> **DESCRIPTION OF THE TASK**
You are asked to write out the full listing exactly as it stands.

> **RECORDS SHOWN**

* * *

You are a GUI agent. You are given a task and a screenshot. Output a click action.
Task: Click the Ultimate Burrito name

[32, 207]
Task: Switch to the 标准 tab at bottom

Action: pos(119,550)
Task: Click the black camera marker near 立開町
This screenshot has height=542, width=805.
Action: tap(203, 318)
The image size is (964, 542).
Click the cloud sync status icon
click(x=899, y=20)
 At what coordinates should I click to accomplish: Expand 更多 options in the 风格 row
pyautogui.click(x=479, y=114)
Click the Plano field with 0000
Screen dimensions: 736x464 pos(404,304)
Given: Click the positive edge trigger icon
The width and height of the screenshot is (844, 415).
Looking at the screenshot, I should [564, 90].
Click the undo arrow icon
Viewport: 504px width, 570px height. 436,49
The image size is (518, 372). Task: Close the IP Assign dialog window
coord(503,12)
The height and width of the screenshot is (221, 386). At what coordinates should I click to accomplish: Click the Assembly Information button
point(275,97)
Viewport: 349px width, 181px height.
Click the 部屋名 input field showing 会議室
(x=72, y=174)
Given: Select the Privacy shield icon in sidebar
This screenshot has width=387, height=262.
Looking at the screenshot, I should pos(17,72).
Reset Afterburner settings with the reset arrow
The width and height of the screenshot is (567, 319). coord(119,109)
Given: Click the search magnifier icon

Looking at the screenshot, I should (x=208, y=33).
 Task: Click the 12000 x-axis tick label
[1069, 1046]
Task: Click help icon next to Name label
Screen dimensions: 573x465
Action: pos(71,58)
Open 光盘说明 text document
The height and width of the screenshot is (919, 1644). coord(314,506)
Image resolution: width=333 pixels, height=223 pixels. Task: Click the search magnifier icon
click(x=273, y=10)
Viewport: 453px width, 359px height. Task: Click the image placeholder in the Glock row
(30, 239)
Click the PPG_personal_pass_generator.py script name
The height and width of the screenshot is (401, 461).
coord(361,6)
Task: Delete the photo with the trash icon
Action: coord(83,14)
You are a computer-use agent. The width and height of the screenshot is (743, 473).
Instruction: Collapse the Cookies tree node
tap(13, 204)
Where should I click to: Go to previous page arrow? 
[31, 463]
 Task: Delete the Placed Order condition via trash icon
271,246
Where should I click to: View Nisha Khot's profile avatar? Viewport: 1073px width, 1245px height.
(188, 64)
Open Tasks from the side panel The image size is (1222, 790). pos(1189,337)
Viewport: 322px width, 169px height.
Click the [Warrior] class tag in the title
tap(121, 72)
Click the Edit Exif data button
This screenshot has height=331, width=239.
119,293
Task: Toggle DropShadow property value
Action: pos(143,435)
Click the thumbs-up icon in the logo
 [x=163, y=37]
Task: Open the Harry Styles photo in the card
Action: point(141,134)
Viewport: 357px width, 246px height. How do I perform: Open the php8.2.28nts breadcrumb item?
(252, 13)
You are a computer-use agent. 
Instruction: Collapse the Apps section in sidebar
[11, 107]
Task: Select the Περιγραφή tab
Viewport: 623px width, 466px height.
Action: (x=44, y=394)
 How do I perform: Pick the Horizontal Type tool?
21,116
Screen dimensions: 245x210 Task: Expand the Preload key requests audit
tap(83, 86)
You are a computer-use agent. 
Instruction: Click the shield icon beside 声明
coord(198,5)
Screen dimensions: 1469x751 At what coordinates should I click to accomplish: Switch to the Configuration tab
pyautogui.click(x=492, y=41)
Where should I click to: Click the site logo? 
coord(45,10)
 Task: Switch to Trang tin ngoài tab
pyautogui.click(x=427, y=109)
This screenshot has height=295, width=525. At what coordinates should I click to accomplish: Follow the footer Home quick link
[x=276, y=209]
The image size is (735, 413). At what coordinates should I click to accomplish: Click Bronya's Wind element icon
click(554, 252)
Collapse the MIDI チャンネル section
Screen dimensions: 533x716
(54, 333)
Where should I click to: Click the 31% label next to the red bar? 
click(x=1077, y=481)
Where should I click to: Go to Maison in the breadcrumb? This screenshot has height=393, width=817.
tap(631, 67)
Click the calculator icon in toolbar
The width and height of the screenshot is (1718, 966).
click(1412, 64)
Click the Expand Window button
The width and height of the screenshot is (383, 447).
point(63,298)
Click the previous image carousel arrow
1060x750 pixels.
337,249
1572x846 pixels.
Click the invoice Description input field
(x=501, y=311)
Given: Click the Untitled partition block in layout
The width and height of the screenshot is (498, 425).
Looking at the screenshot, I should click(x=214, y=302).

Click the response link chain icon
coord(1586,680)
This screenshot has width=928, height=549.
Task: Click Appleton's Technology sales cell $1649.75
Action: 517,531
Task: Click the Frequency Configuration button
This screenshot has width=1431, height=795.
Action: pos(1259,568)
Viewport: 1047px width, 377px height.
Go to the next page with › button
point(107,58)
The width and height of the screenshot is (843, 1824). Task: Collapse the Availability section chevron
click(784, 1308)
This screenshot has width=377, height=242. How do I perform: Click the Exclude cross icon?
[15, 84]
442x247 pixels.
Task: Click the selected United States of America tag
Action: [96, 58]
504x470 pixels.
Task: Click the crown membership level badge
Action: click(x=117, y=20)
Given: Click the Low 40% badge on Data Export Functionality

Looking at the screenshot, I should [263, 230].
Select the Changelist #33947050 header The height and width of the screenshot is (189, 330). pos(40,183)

* * *

> **EXPECTED OUTPUT**
You are a GUI agent. You are given a task and a screenshot. Output a click action.
Task: Click the Ultimate Burrito name

[32, 207]
Task: Switch to the 标准 tab at bottom

Action: pos(119,550)
Task: Click the black camera marker near 立開町
This screenshot has height=542, width=805.
Action: tap(203, 318)
The image size is (964, 542).
Click the cloud sync status icon
click(x=899, y=20)
 At what coordinates should I click to accomplish: Expand 更多 options in the 风格 row
pyautogui.click(x=479, y=114)
Click the Plano field with 0000
Screen dimensions: 736x464 pos(404,304)
Given: Click the positive edge trigger icon
The width and height of the screenshot is (844, 415).
Looking at the screenshot, I should [564, 90].
Click the undo arrow icon
Viewport: 504px width, 570px height. 436,49
The image size is (518, 372). Task: Close the IP Assign dialog window
coord(503,12)
The height and width of the screenshot is (221, 386). At what coordinates should I click to accomplish: Click the Assembly Information button
point(275,97)
Viewport: 349px width, 181px height.
Click the 部屋名 input field showing 会議室
(x=72, y=174)
Given: Select the Privacy shield icon in sidebar
This screenshot has width=387, height=262.
Looking at the screenshot, I should pos(17,72).
Reset Afterburner settings with the reset arrow
The width and height of the screenshot is (567, 319). coord(119,109)
Given: Click the search magnifier icon

Looking at the screenshot, I should (x=208, y=33).
 Task: Click the 12000 x-axis tick label
[1069, 1046]
Task: Click help icon next to Name label
Screen dimensions: 573x465
Action: pos(71,58)
Open 光盘说明 text document
The height and width of the screenshot is (919, 1644). coord(314,506)
Image resolution: width=333 pixels, height=223 pixels. Task: Click the search magnifier icon
click(x=273, y=10)
Viewport: 453px width, 359px height. Task: Click the image placeholder in the Glock row
(30, 239)
Click the PPG_personal_pass_generator.py script name
The height and width of the screenshot is (401, 461).
coord(361,6)
Task: Delete the photo with the trash icon
Action: coord(83,14)
You are a computer-use agent. The width and height of the screenshot is (743, 473).
Instruction: Collapse the Cookies tree node
tap(13, 204)
Where should I click to: Go to previous page arrow? 
[31, 463]
 Task: Delete the Placed Order condition via trash icon
271,246
Where should I click to: View Nisha Khot's profile avatar? Viewport: 1073px width, 1245px height.
(188, 64)
Open Tasks from the side panel The image size is (1222, 790). pos(1189,337)
Viewport: 322px width, 169px height.
Click the [Warrior] class tag in the title
tap(121, 72)
Click the Edit Exif data button
This screenshot has height=331, width=239.
119,293
Task: Toggle DropShadow property value
Action: pos(143,435)
Click the thumbs-up icon in the logo
 [x=163, y=37]
Task: Open the Harry Styles photo in the card
Action: point(141,134)
Viewport: 357px width, 246px height. How do I perform: Open the php8.2.28nts breadcrumb item?
(252, 13)
You are a computer-use agent. 
Instruction: Collapse the Apps section in sidebar
[11, 107]
Task: Select the Περιγραφή tab
Viewport: 623px width, 466px height.
Action: (x=44, y=394)
 How do I perform: Pick the Horizontal Type tool?
21,116
Screen dimensions: 245x210 Task: Expand the Preload key requests audit
tap(83, 86)
You are a computer-use agent. 
Instruction: Click the shield icon beside 声明
coord(198,5)
Screen dimensions: 1469x751 At what coordinates should I click to accomplish: Switch to the Configuration tab
pyautogui.click(x=492, y=41)
Where should I click to: Click the site logo? 
coord(45,10)
 Task: Switch to Trang tin ngoài tab
pyautogui.click(x=427, y=109)
This screenshot has height=295, width=525. At what coordinates should I click to accomplish: Follow the footer Home quick link
[x=276, y=209]
The image size is (735, 413). At what coordinates should I click to accomplish: Click Bronya's Wind element icon
click(554, 252)
Collapse the MIDI チャンネル section
Screen dimensions: 533x716
(54, 333)
Where should I click to: Click the 31% label next to the red bar? 
click(x=1077, y=481)
Where should I click to: Go to Maison in the breadcrumb? This screenshot has height=393, width=817.
tap(631, 67)
Click the calculator icon in toolbar
The width and height of the screenshot is (1718, 966).
click(1412, 64)
Click the Expand Window button
The width and height of the screenshot is (383, 447).
point(63,298)
Click the previous image carousel arrow
1060x750 pixels.
337,249
1572x846 pixels.
Click the invoice Description input field
(x=501, y=311)
Given: Click the Untitled partition block in layout
The width and height of the screenshot is (498, 425).
Looking at the screenshot, I should click(x=214, y=302).

Click the response link chain icon
coord(1586,680)
This screenshot has width=928, height=549.
Task: Click Appleton's Technology sales cell $1649.75
Action: 517,531
Task: Click the Frequency Configuration button
This screenshot has width=1431, height=795.
Action: pos(1259,568)
Viewport: 1047px width, 377px height.
Go to the next page with › button
point(107,58)
The width and height of the screenshot is (843, 1824). Task: Collapse the Availability section chevron
click(784, 1308)
This screenshot has width=377, height=242. How do I perform: Click the Exclude cross icon?
[15, 84]
442x247 pixels.
Task: Click the selected United States of America tag
Action: [96, 58]
504x470 pixels.
Task: Click the crown membership level badge
Action: click(x=117, y=20)
Given: Click the Low 40% badge on Data Export Functionality

Looking at the screenshot, I should [263, 230].
Select the Changelist #33947050 header The height and width of the screenshot is (189, 330). pos(40,183)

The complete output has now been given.